GPU vram read/write time is unknown (may vary on horizontal screen resolution).
CDROM BIOS default is 24 clks, for some reason most games change it to 40 clks.
SPU transfer is unknown (may have some extra delays).
XXX is SPU really only 4 clks (theoretically SPU access should be slower)?
PIO isn't used by any games (and if used: could be configured to other rates)
OTC is just writing to RAM without extra overload.

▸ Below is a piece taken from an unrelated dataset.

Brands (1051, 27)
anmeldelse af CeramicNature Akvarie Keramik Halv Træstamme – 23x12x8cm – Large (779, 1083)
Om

CDROM/SPU/PIO timings can be configured via Memory Control registers.
DRAM Hyper Page mode
DMA is using DRAM Hyper Page mode, allowing it to access DRAM rows at 1 clock
cycle per word (effectively around 17 clks per 16 words, due to required row
address loading, probably plus some further minimal overload due to refresh
cycles). This is making DMA much faster than CPU memory accesses (CPU DRAM
access takes 1 opcode cycle plus 6 waitstates, ie. 7 cycles in total)
CPU Operation during DMA
Basically, the CPU is stopped during DMA (theoretically, the CPU could be kept
running when accessing only cache, scratchpad and on-chip I/O ports like DMA
registers, and during the CDROM/SPU/PIO waitstates it could even access Main
RAM, but these situations aren't supported).
However, the CPU operation resumes during periods when DMA gets interrupted (ie. after SyncMode 1 blocks, after SyncMode 2 list entries) (or in SyncMode 0 with Chopping enabled).